Pengusaha yang masuk daftar orang terkaya ke-14 di Indonesia versi Forbes pada 2019 itu ditetapkan bersama empat orang lainnya sebagai tersangka. Asep memerinci keempatnya adalah mantan Direktur Utama Perumda Pembangunan Sarana Jaya, Yoory C Pinontoan; Senior Manager Divisi Usaha atau Direktur Pengembangan Perumda Pembangunan Sarana Jaya, Indra S Arharrys; Komisaris PT Totalindo Eka Persada, Saut Irianto Rajagukguk; dan Direktur Keuangan PT Totalindo Eka Persada, Eko Wardoyo. 

“KPK selanjutnya melakukan penahanan kepada para tersangka untuk 20 hari pertama, terhitung sejak tanggal 18 September 2024 sampai dengan 7 Oktober 2024,” ungkapnya.

Dalam kasus ini, Asep memaparkan PT Totalindo Eka Persada menjadi salah satu perusahaan yang menawarkan tanah kepada Perumda Pembangunan Sarana Jaya yang tugasnya menyediakan bank tanah atau land bank.

Kemudian perusahaan daerah ini membeli lahan seluas 12,3 hektare di Rorotan, Jakarta Utara dari PT Totalindo Eka Persada senilai Rp371,5 miliar pada 2019 lalu. Padahal, perusahaan swasta itu membayar lebih murah kepada PT Nusa Kirana Real Estate atau PT NKRE selaku pemilik tanah.

Adapun tanah tersebut dibeli PT Totalindo Eka Persada dari PT NKRE seharga Rp950 ribu per meter persegi yang diperhitungkan sebagai pembayaran utang PT NKRE kepada PT Totalindo Eka Persada dengan nilai transksi total Rp 117 miliar. Akibatnya, negara dirugikan sekitar Rp223,8 miliar.

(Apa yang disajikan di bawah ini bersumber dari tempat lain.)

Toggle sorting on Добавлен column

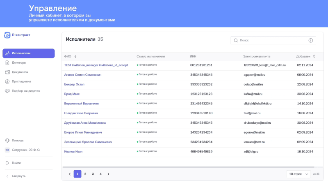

“Nilai kerugian negara atau daerah tersebut berasal dari nilai pembayaran bersih yang diterima PT Totalindo Eka Persada dari Perumda Pembangunan Sarana Jaya sebesar Rp371,5 miliar dikurangi harga transaksi riil PT Totalindo Eka Persada dengan pemilik tanah awal, PT Nusa Kirana Real Estate setelah memperhitungkan biaya terkait lainnya seperti pajak, BPHTB dan biaya notaris sebesar total Rp147,7 miliar," jelasnya.

Tak hanya mark-up harga, pengadaan tanah di Rorotan terjadi karena beberapa penyimpangan. Di antaranya, Asep bilang, Yoory mengarahkan untuk tidak perlu menunjuk kantor jasa penilai publik (KJPP) independen untuk menilai harga tanah.

Selain itu, PPSJ juga belum melakukan kajian internal terkait penawaran KSO dari PT Totalindo Eka Persada. Seluruh praktik curang ini dilakukan karena Yoory diduga menerima fasilitas dari PT Totalindo Eka Persada.

Asep menyebut Yoory diduga menerima valas dalam dolar Singapura senilai Rp3 miliar dari PT Totalindo Eka Persada. Dia juga disebut mendapatkan fasilitas atau kemudahan dalam penjualan aset milik pribadi yang dibeli oleh pegawai perusahaan swasta itu.

"Pembelian aset Saudara YCP berupa satu rumah dan satu unit apartemen oleh pegawai PT TEP tersebut atas instruksi Saudara EKW dan sumber dananya berasal dari kas perusahaan dalam bentuk pinjaman lunak kepada pegawai yang membeli aset tersebut," papar Asep.

Atas dugaan tindak pidana tersebut, Yoory, Donald Sihombing, dan tiga tersangka lainnya dijerat dengan Pasal 2 ayat (1) atau Pasal 3 Undang-Undang Nomor 31 Tahun 1999 sebagaimana diubah dengan Undang-Undang Nomor 20 Tahun 2001 tentang Pemberantasan Tindak Pidana Korupsi juncto Pasal 55 ayat (1) ke-1 KUHP.